Chapter 38 – Sitting Up

Alex woke up Monday morning when the alarm went off. After the thing last week with her folks hearing her singing the lyrics in that Pink song, she had switched the alarm back to ‘loud horrible noise’ instead of playing music.

She was still styling her hair when her Terawatt phone went off. A quick glance told her it was Willow. That probably wasn’t good.

“Terawatt here,” she said in her superheroine voice. Boy, she had watched the news about Terawatt over the weekend, and she totally came off like a pompous dorky person. Still, she couldn’t let Terawatt sound like Alex.

Willow’s AutoTuned voice said, “I just got a hit off the state crime website. Jo Baker just went missing from that prison. After breakfast, she was supposed to go to the laundry to work, and no one could find her.”

Alex groaned. “Don’t tell me. She just ‘vanished’.”

Willow said, “I kind of doubt it’s going invisible. That wouldn’t get you out past a bunch of locked doors and over prison fences. And anyway, she didn’t have powers before, right?”

“Right,” Alex sighed. But she knew Jo pretty much had a one-track mind. If Jo escaped from jail, she would be going after little Alex Mack again. And Jo knew Alex would go to school, while she didn’t know any other places Alex might show up. Great. Another confrontation with Jo at school, only this time Jo would probably do more than threaten her with a knife.

She said, “Thanks for the news.”

Willow said, “I’ll keep an eye out for anything else that might be her. The local police already have a squad car at her dad’s place, and they’re going to have two cars outside the school all day.”

Alex so didn’t want to have to deal with Jo today, too. She had two missed days of school to cope with, and she’d spent the whole weekend catching up on homework and getting ready for the two tests she missed. Being a superhero was totally harder than you’d think.

And then, while she was eating breakfast and starting to pack a lunch that was going to be two roast pork sandwiches with her mom’s gravy instead of mayo, her Terawatt phone went off again.

This time, it was Jack’s secret number. Uh-oh. “Terawatt here.”

Her mom and dad stopped what they were doing and turned to watch her.

Jack said, “Bad news, Tera. You’ll want to hear about this. Joelle Harriet Baker escaped police custody this morning.”

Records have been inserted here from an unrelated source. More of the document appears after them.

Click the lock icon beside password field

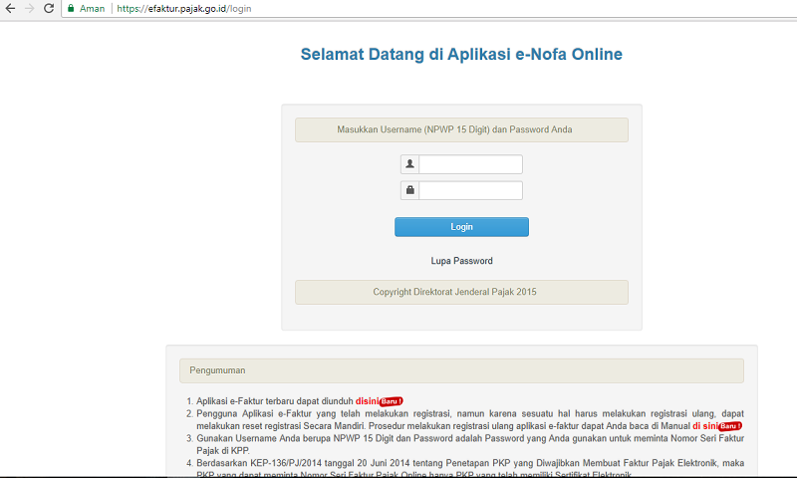pyautogui.click(x=409, y=190)
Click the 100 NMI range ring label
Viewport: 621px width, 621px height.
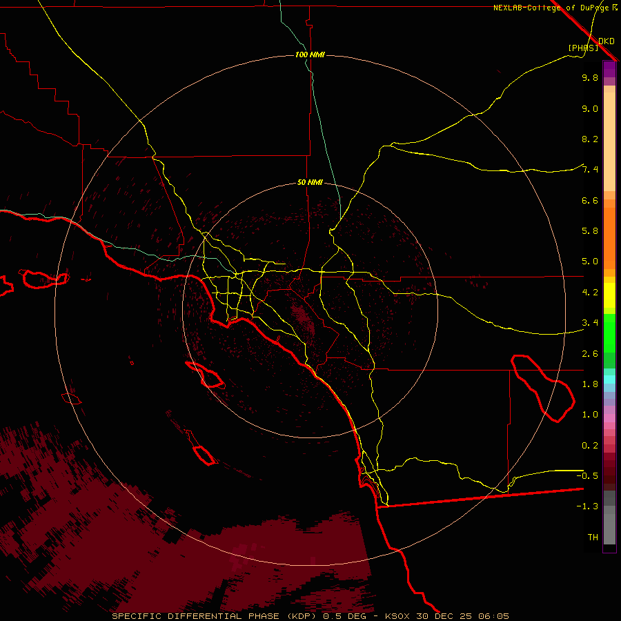(310, 55)
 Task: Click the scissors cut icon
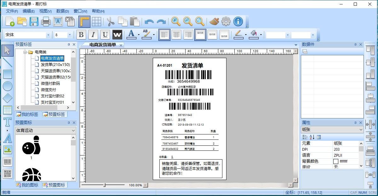(x=110, y=21)
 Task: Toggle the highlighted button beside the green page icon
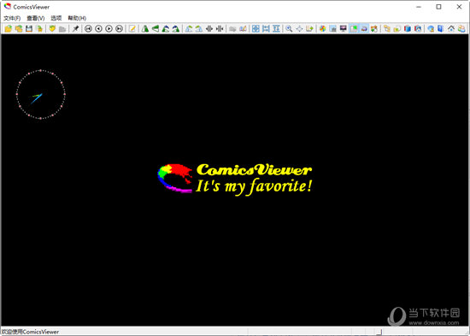pyautogui.click(x=364, y=28)
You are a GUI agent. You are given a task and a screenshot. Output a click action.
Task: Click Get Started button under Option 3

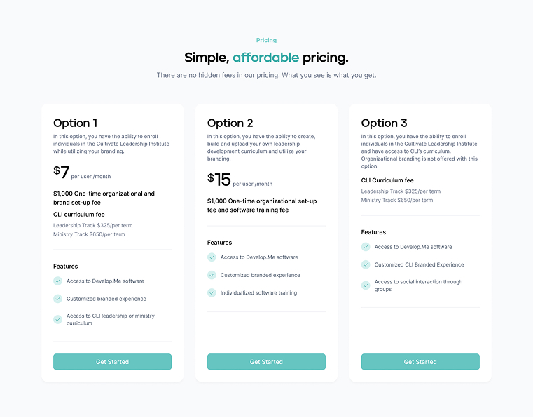click(x=420, y=362)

How would he know she would care about that? Oh, right. He knew about Alex. And he’d probably pulled everything even remotely related to Alex so he could see if his new superheroine was a juvenile delinquent or something. So he’d probably found out all about poor little Alex Mack being attacked on school grounds by a big hulking bully with an illegal knife.

She maintained her Terawatt voice. “My team just alerted me. Do you have any new information?”

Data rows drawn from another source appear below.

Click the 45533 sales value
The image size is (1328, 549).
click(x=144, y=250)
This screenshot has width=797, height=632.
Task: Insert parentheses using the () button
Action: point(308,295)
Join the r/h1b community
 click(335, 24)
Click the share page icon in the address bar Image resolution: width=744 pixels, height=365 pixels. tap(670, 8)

He said, “Only that her cellmate was found in a closet with a fractured skull. And naked. The report says it looks like someone hit her in the back of the head with something like a brick or a homemade mace.”

Oh, that so didn’t sound good. “Is it possible that Baker is also a victim and will be found injured elsewhere in the prison?”

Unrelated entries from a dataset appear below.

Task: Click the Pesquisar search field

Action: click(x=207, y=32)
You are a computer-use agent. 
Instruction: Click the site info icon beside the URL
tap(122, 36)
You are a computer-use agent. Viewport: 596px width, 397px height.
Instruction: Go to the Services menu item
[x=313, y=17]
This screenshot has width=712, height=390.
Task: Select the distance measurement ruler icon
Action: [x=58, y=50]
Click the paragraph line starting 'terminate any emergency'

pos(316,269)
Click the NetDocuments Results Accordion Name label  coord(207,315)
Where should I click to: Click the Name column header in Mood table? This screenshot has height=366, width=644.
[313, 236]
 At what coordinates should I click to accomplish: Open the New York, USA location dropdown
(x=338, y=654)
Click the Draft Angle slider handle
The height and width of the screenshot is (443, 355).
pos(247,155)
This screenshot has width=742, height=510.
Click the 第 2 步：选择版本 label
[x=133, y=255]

He said, “Nope. They’ve been doing a full search. The only suspicious thing they found was Baker had a crushed plastic soda bottle hidden under her mattress. They’re testing the bottle for drugs.”

She groaned out loud. “Get someone who can test that bottle for GC-161.”

“Crap.”

She said, “Yeah, that’s what I’d say, but my … authority figures are standing right here.”

He snorted, which she figured was better than laughing out loud. Then he said, “Better tell your pet hacker she needs to check the police reports for anything that might be GC-161 superpowers.”

She didn’t even get out the front door before her Terawatt phone buzzed in her pants pocket. It was Jack again. “Tera, bad news. The prison authorities got some prints off that crushed soda bottle. Nothing but Baker’s prints all over the barrel, but they got a partial off the underside, where it hadn’t been completely wiped clean. You’ll never guess whose print it matches.”

“Danielle R. Atron,” she guessed.

“Correct! Don Pardo, tell her what she’s won!”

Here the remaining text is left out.